**ЗАДАНИЕ:**
Установите, согласуются ли с отрывком об актерском искусстве следующие утверждения: 1. Актерское искусство полностью развилось лишь в новое время. 2. Актерское искусство отводит преобладающую роль танцу. 3. Когда пение и танец формируются как нечто самостоятельное, поэзия сохраняет свое господство. Для каждого утверждения ответьте «да» или «нет» и дословно приведите решающие слова отрывка.

**ИЗБРАННЫЙ ОТРЫВОК:**
==*==

Реальное драматическое представление на сцене дает нам второе после музыки исполнительское искусство, актерское искусство, полностью развившееся лишь в новое время. Принцип его состоит в том, что, прибегая к помощи жестов, движений, декламации, музыки, танца и сценического оформления, преобладающую роль оно отводит речи и ее поэтической выразительности. Это единственно верное отношение для поэзии, взятой в качестве поэзии. Ибо как только мимика или пение и танец начинают формироваться как нечто самостоятельное, поэзия принижается до уровня средства и утрачивает свое господство над этим]и искусствами, которые в других случаях выступают лишь в качестве сопровождения. В этом отношении можно разграничить следующие точки зрения.

==*==

**ПРЕДОСТАВЛЕННЫЕ МАТЕРИАЛЫ:**
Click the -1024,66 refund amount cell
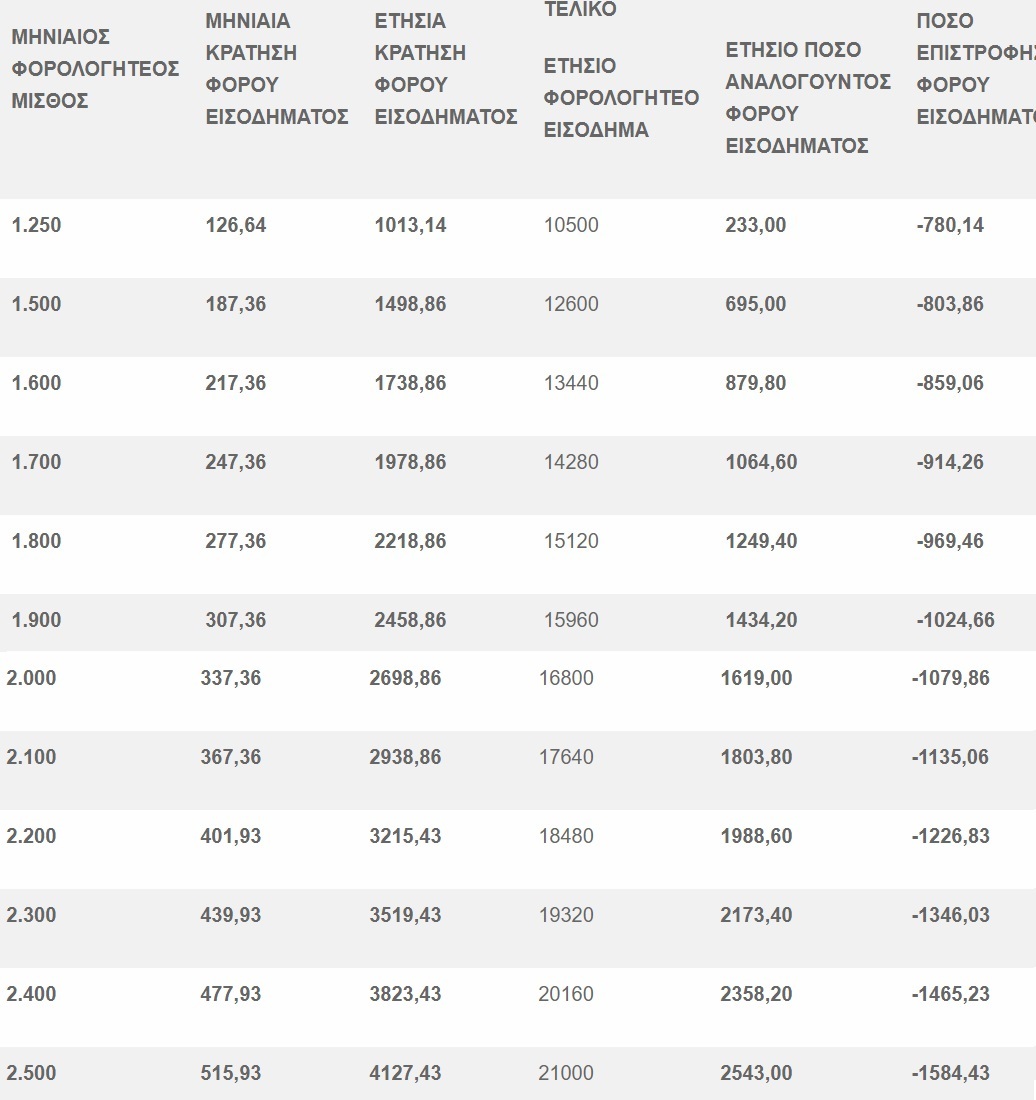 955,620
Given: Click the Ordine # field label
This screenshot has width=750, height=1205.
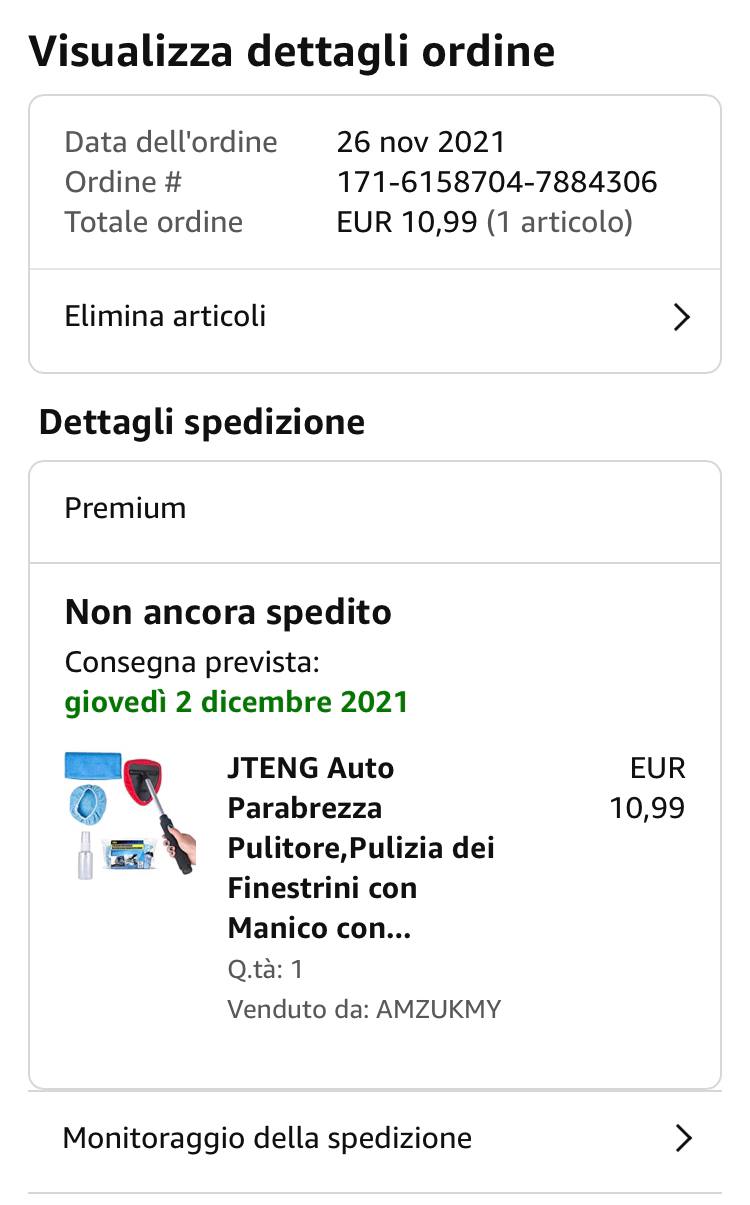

==*==

**РЕШЕНИЕ:**
1. Да: «полностью развившееся лишь в новое время».
2. Нет: «преобладающую роль оно отводит речи и ее поэтической выразительности».
3. Нет: «поэзия принижается до уровня средства и утрачивает свое господство».